● TEXTO SELECIONADO:

+++

O Clima, o tempo e a divulgação jornalística. Quanto pior, melhor!

Por Rogério Maestri

Como engenheiro civil formado há 40 anos e mestre em recursos hídricos há quase 30 anos aprendi a o que não se deve dizer para a imprensa, quando o assunto são eventos extremos de tempo que ocorrem em determinados locais. Simplesmente porque a descrição dos mesmos, tanto qualitativamente quanto quantitativamente, é bem difícil e a experiência diz que, quanto mais informarmos a imprensa sobre o assunto, pior fica a notícia!

Há algum tempo, os engenheiros que militavam na área de hidrologia quando perguntados sobre a magnitude de dada cheia de um rio caiam na besteira de dar dados mais credíveis para os jornalistas, dados como:

A cheia atingiu níveis correspondentes a um período de recorrência de 72,5 anos.

O que queria dizer o hidrólogo? Que analisando estatisticamente, de acordo com as tecnologias usuais da época e correlacionando com uma curva de probabilidade de ocorrência de cheias, a cheia ocorrida tinha uma PROBABILIDADE de ocorrer cheias igual ou maior do que esta a cada 72,5 anos.

Dada a resposta, lá vinham as manchetes:

– Cheia como esta só vai ocorrer daqui a 72,5 anos, declara o engenheiro fulano de tal!

– Conforme o engenheiro fulano de tal, só ocorreu cheia como esta no século passado!

+++

● SEÇÃO DE DADOS:
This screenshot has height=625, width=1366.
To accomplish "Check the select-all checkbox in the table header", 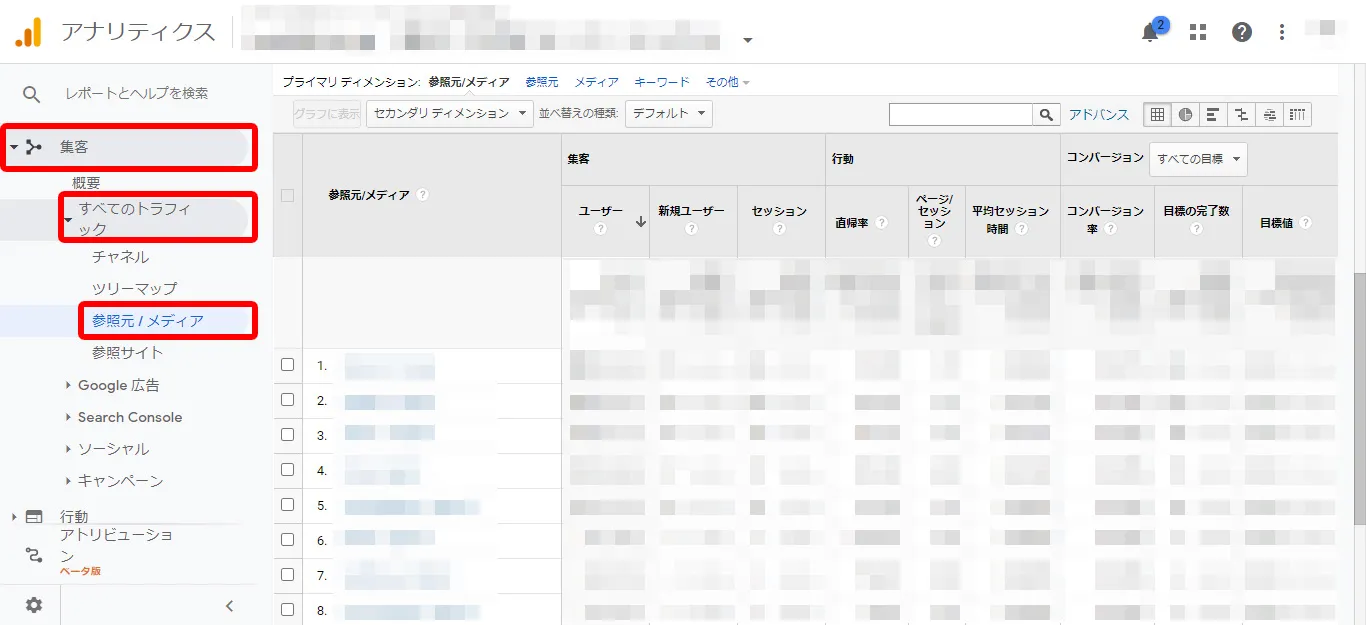I will (x=287, y=195).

+++

● EXERCÍCIO:
Cite na íntegra e sem nenhuma alteração o texto selecionado sobre o clima e a divulgação jornalística.

● SOLUÇÃO:
O Clima, o tempo e a divulgação jornalística. Quanto pior, melhor!

Por Rogério Maestri

Como engenheiro civil formado há 40 anos e mestre em recursos hídricos há quase 30 anos aprendi a o que não se deve dizer para a imprensa, quando o assunto são eventos extremos de tempo que ocorrem em determinados locais. Simplesmente porque a descrição dos mesmos, tanto qualitativamente quanto quantitativamente, é bem difícil e a experiência diz que, quanto mais informarmos a imprensa sobre o assunto, pior fica a notícia!

Há algum tempo, os engenheiros que militavam na área de hidrologia quando perguntados sobre a magnitude de dada cheia de um rio caiam na besteira de dar dados mais credíveis para os jornalistas, dados como:

A cheia atingiu níveis correspondentes a um período de recorrência de 72,5 anos.

O que queria dizer o hidrólogo? Que analisando estatisticamente, de acordo com as tecnologias usuais da época e correlacionando com uma curva de probabilidade de ocorrência de cheias, a cheia ocorrida tinha uma PROBABILIDADE de ocorrer cheias igual ou maior do que esta a cada 72,5 anos.

Dada a resposta, lá vinham as manchetes:

– Cheia como esta só vai ocorrer daqui a 72,5 anos, declara o engenheiro fulano de tal!

– Conforme o engenheiro fulano de tal, só ocorreu cheia como esta no século passado!